*Instruction:* Rewrite the Hans Moretti biography below from the passage that begins with "- Died: 13 March" through the words "magician and escapologist.", changing "escapologist" to "escape artist" throughout.

*Text segment:*
- Born: Johannes Cewe 24 July 1928 Beckersdorf, Poland (now Yustynivka, Ukraine)
- Died: 13 March 2013 (aged 84) Dillingen, Saarland, Germany
- Occupations: Illusionist, escapologist
- Spouse: Helga Moretti
- Website: http://www.moretti.de/

= Hans Moretti =

Johannes Crewe, more widely known by his stage name Hans Moretti (24 July 1928 – 13 March 2013) was an illusionist and escapologist.

==Life and career==

Born in Beckersdorf, in what was then the Eastern Galician part of Poland, his family moved to Germany after the signing of the Molotov–Ribbentrop Pact in 1939. He began performing at the age of sixteen, first as a juggler before becoming a magician and escapologist.

*Data below:*
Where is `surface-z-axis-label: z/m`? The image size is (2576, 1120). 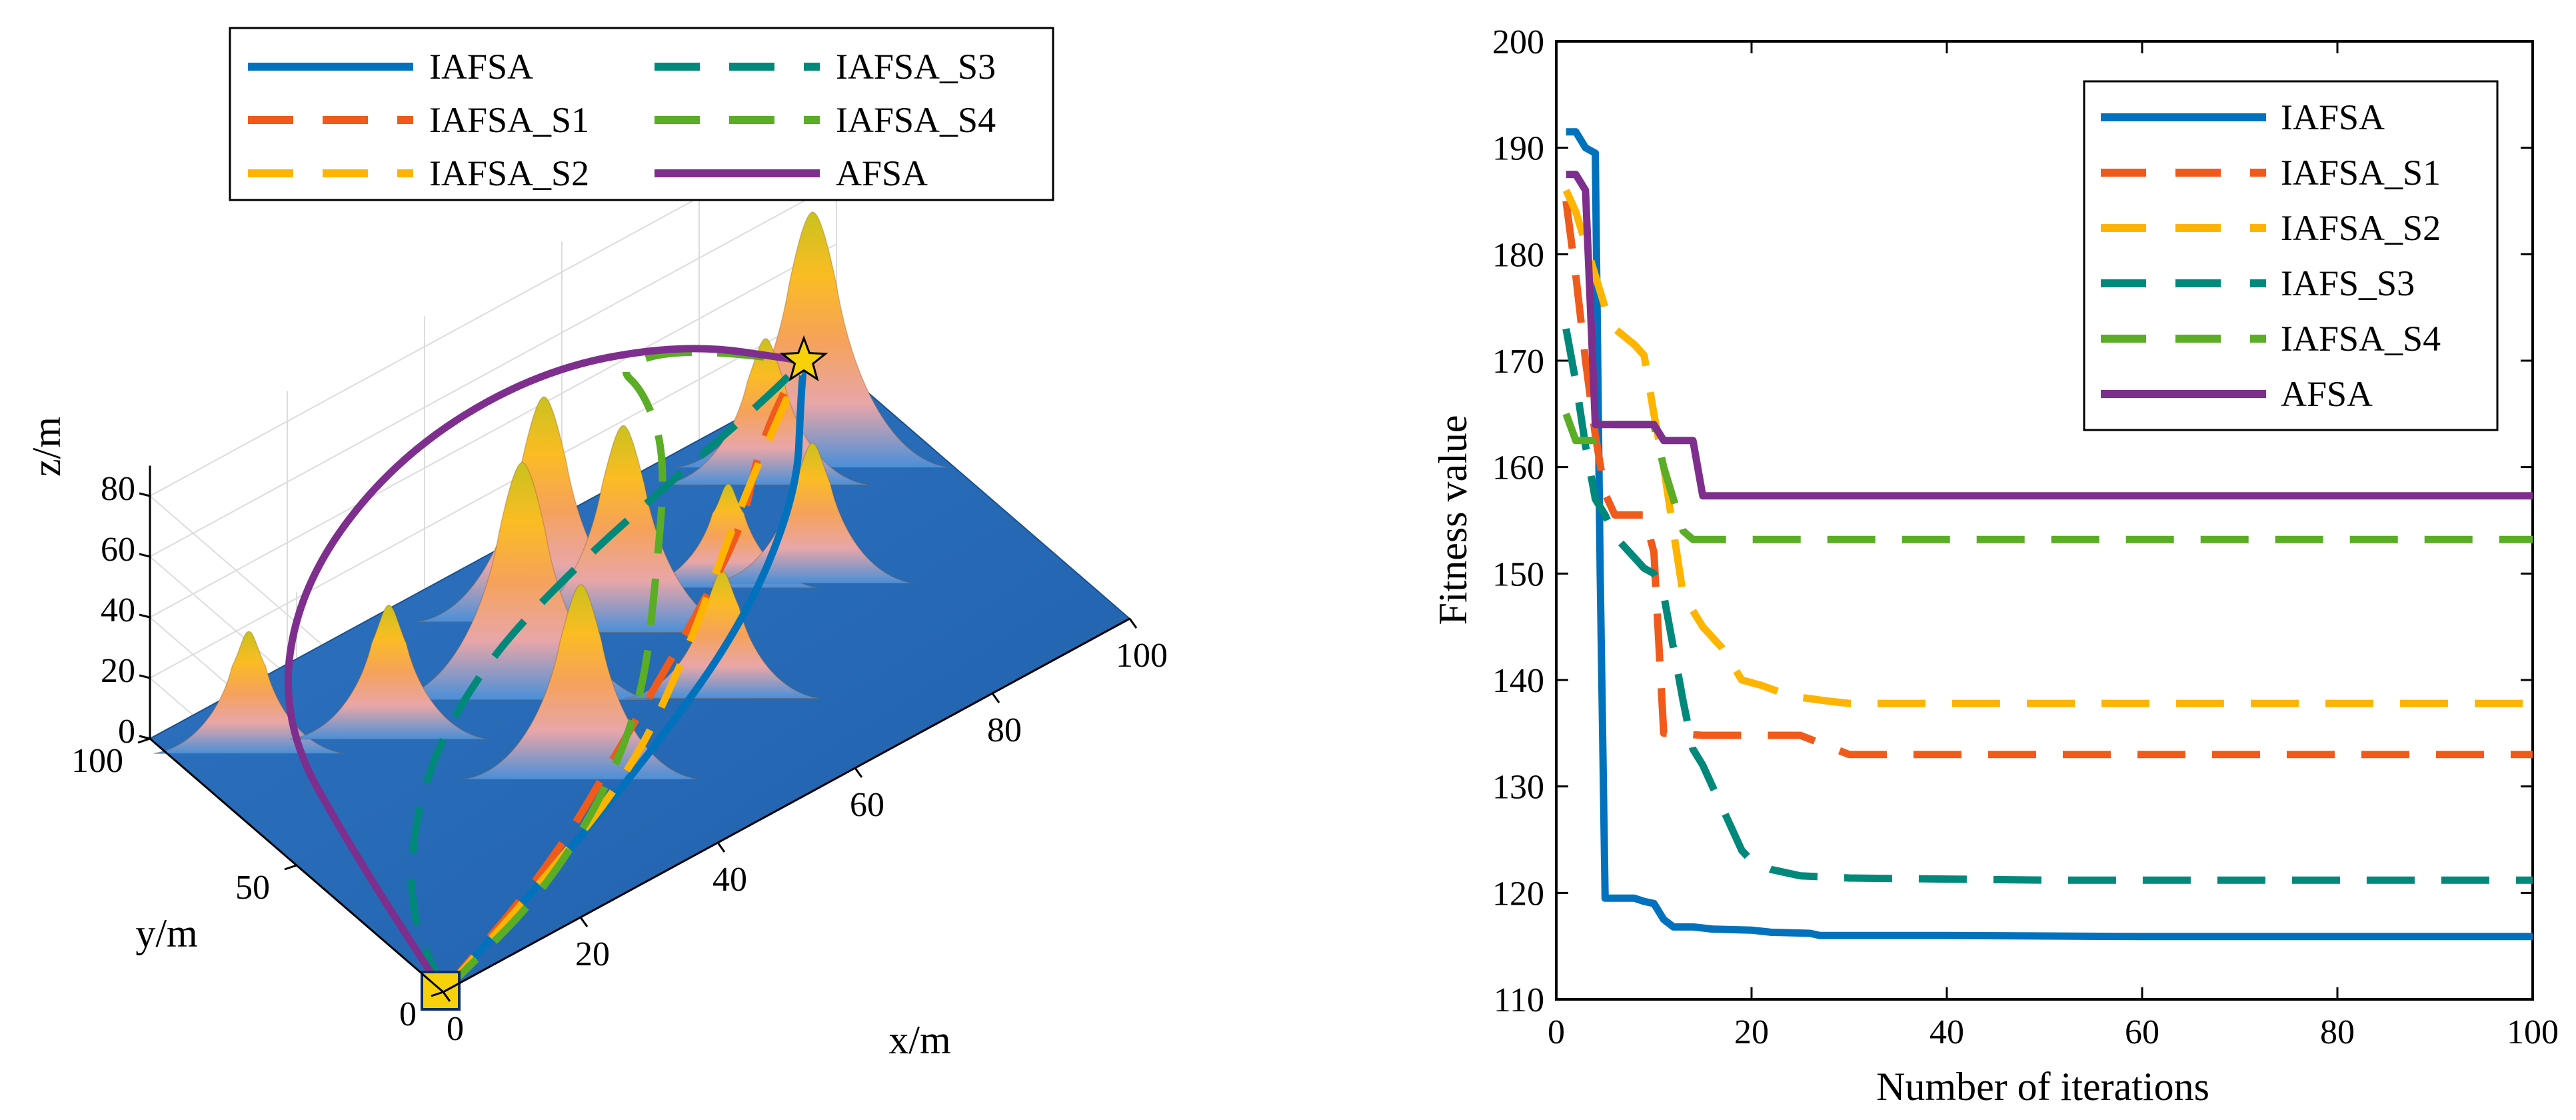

*Answer to the problem:*
- Died: 13 March 2013 (aged 84) Dillingen, Saarland, Germany
- Occupations: Illusionist, escape artist
- Spouse: Helga Moretti
- Website: http://www.moretti.de/

= Hans Moretti =

Johannes Crewe, more widely known by his stage name Hans Moretti (24 July 1928 – 13 March 2013) was an illusionist and escape artist.

==Life and career==

Born in Beckersdorf, in what was then the Eastern Galician part of Poland, his family moved to Germany after the signing of the Molotov–Ribbentrop Pact in 1939. He began performing at the age of sixteen, first as a juggler before becoming a magician and escape artist.